Requirement:
Copy out every line of the records in which "screenshot" can be found.

Data in this exercise:
== Segment start ==
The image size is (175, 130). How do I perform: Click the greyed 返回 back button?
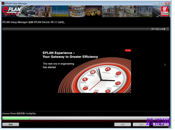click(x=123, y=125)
== Segment end ==
== Segment start ==
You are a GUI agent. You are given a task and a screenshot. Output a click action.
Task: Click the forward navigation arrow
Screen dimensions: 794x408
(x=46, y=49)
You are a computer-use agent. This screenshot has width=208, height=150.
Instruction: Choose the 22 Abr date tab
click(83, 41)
== Segment end ==
Worked solution:
You are a GUI agent. You are given a task and a screenshot. Output a click action.
You are a computer-use agent. This screenshot has width=208, height=150.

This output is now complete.